My Lords, I speak to Amendment 94—I emphasise that it is a probing amendment. I do so in the hope that we can highlight the need for a comprehensive and regular review of the impact of the totality of the benefit cuts on specific groups—who are the most vulnerable—applied during the past few years, including those in the Welfare Reform Act 2012, in more recent legislation and in this Bill. The amendment requires that in carrying out a review of the benefit cap, the Secretary of State must include an assessment of the impact of the benefit cap on disabled people, their families and carers. I for one have not fully grasped the full impact of the multitude of cuts. At the very least, I believe that the Government have a moral obligation to understand the implications of their policies for the most vulnerable citizens in this country and to make public that information. That is what this amendment is about.

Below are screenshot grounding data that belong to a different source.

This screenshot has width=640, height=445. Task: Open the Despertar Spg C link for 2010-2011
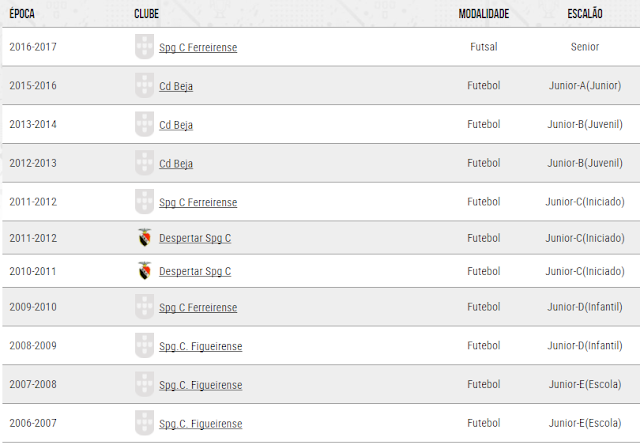click(195, 272)
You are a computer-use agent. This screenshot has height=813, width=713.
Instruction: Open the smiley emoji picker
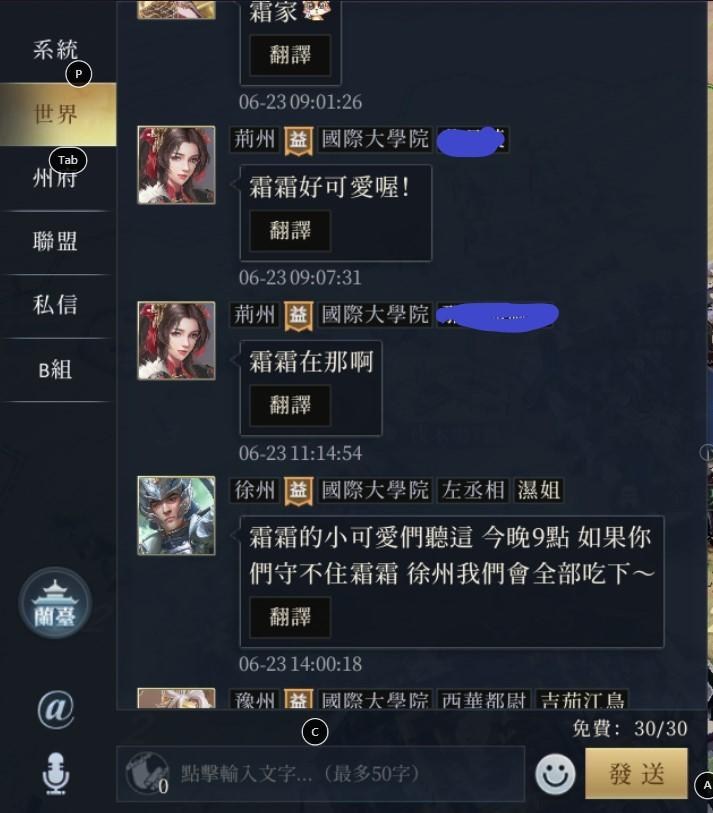555,775

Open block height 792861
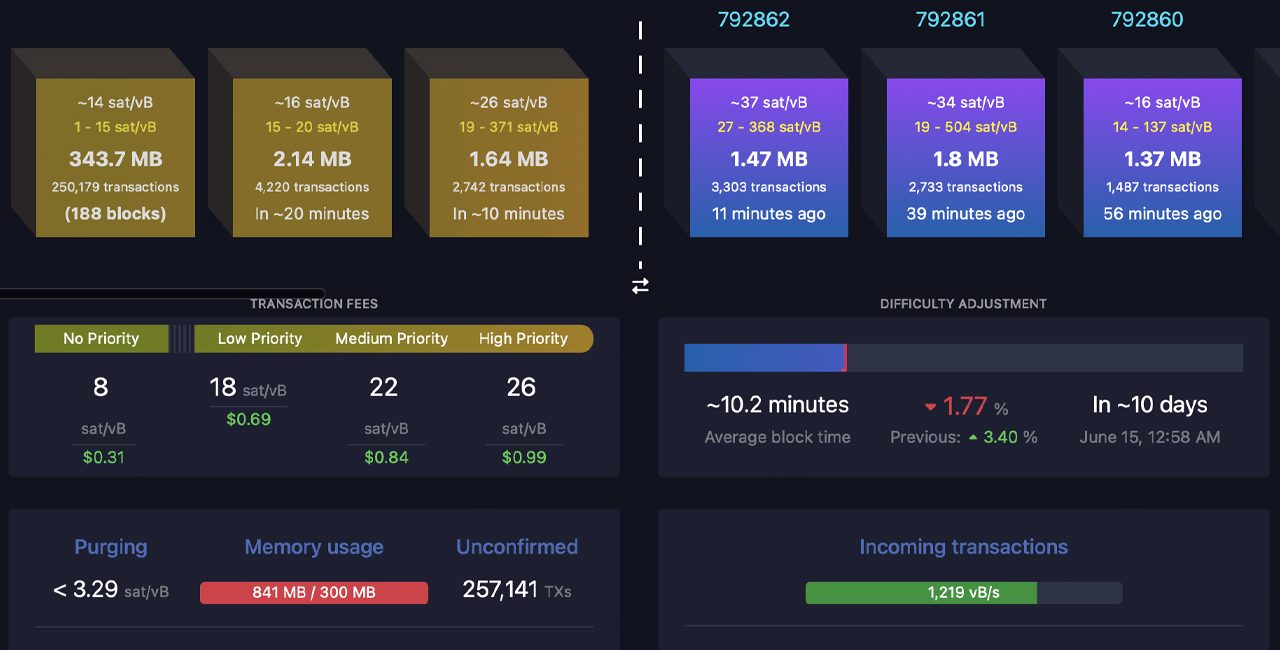(950, 18)
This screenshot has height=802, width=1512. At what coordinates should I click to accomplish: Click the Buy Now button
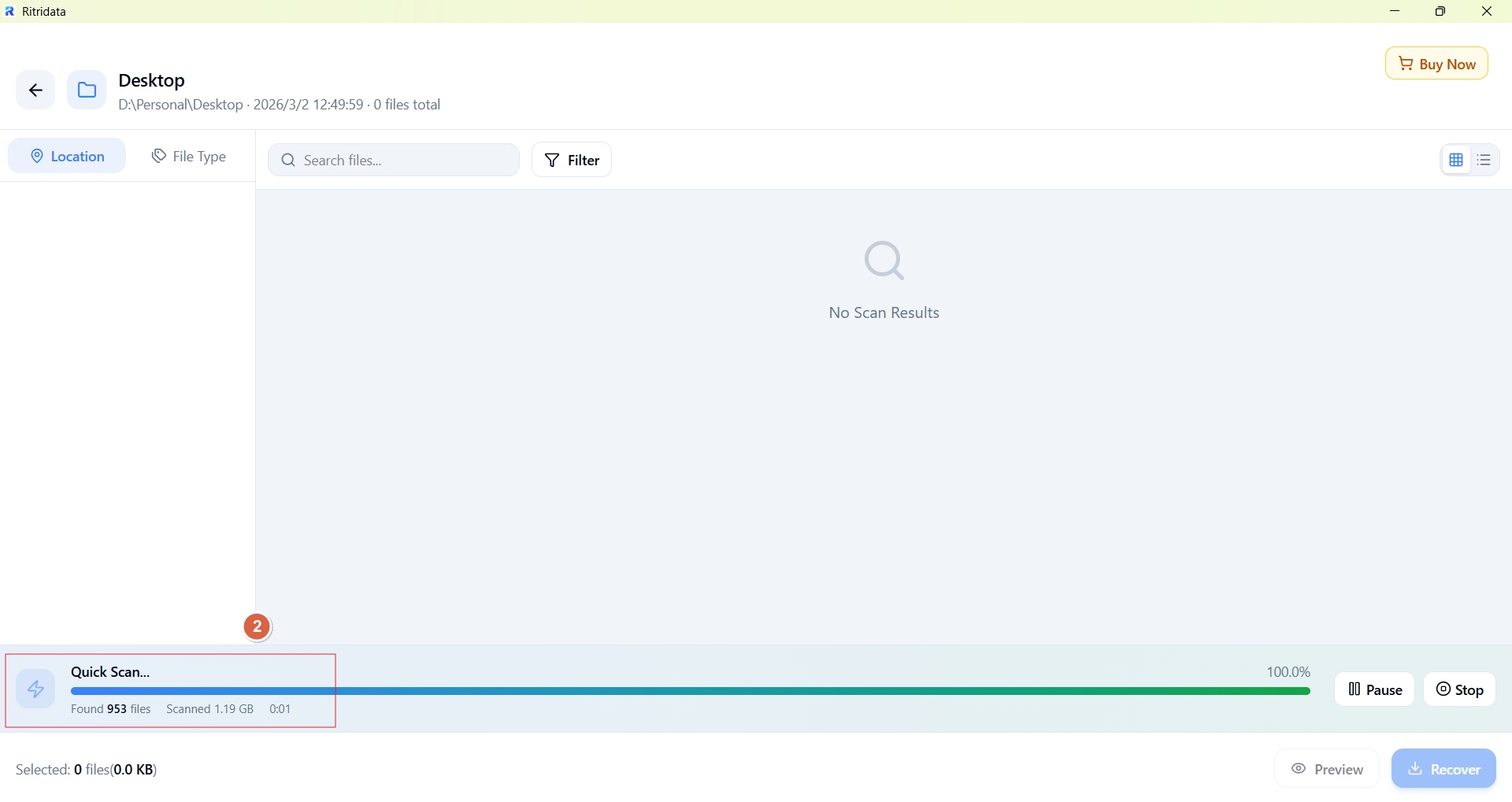click(1436, 65)
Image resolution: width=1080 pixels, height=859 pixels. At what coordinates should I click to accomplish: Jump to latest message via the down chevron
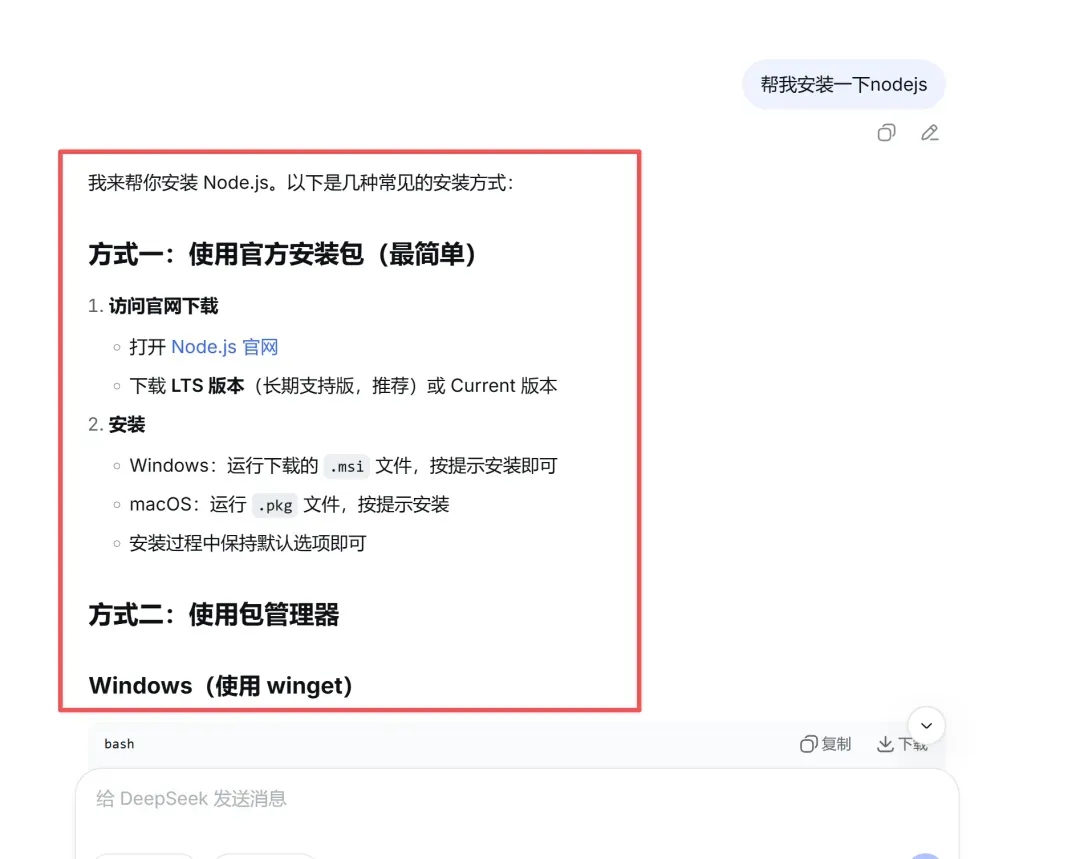(926, 725)

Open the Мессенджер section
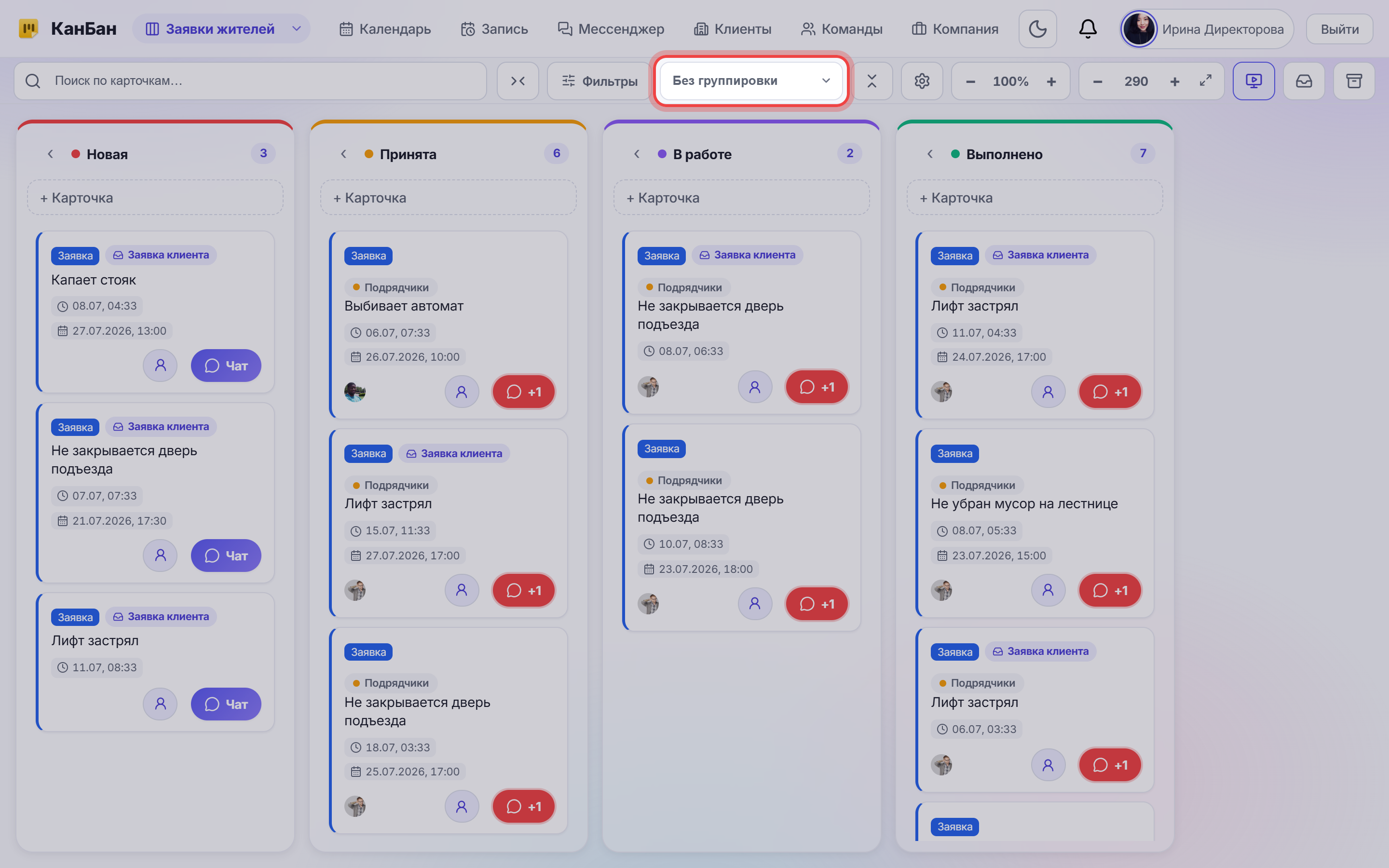pos(611,29)
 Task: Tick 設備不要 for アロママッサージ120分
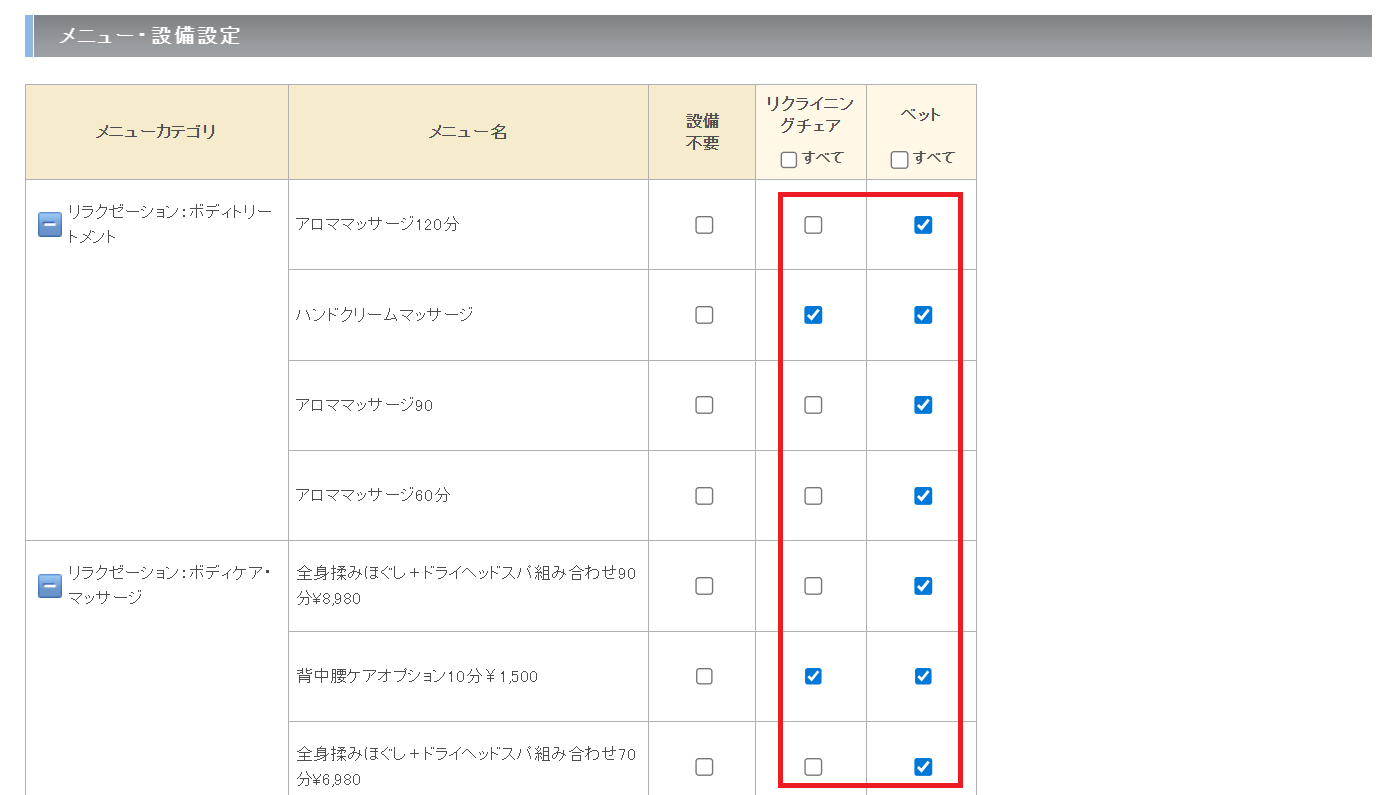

The benefit cap applies even to benefits designed to compensate for the extra costs of disability or caring for disabled people, including ESA WRAG, incapacity benefit, severe disablement allowance and carer’s allowance. We know that one-third of disabled people—fully 3.7 million—live below the poverty line already. The benefit cap combined with the freezes and cuts to employment and support allowance for those in the WRAG group will see disabled people’s incomes reduced significantly again. This significant reduction is from a level which is already below the poverty line.
The Government argue that the new lower, tiered cap has been designed to strengthen the work incentives for those on benefits. When I met the Minister from the other place, he said, “The whole point of this is to encourage people to work for more hours”. I find that so cynical, when most of these people simply cannot work more hours for a range of reasons. However, as we have argued previously in Committee, the Government have provided no evidence to back up the claim that cutting benefits that disabled people receive will incentivise them to work. As I have already indicated, the Government’s reference to an OECD study failed to point out that the study did not even refer to disability throughout, and rightly so—of course, people who are disabled are in an entirely different position from those who are healthy and able bodied. We have evidence that reducing disabled people’s incomes will make it harder and not easier for them to move into work.
In addition, the impact assessment provides no detail on the impact of lowering the cap on disabled people who are in receipt of DLA/PIP—those who are severely disabled and cannot do much about their situation. This amendment has no financial consequences. I hope that the Minister will take this matter away with a view to bringing back a government amendment on Report.
I support Amendment 93 tabled in the names of the noble Baroness, Lady Lister, the noble Lord, Lord Kirkwood, and the noble Earl, Lord Listowel. The case for the amendment has been eloquently spelt out and, fortunately, I do not need to add to that. I hope that the Minister will assure the Committee that this crucial issue will be dealt with on Report.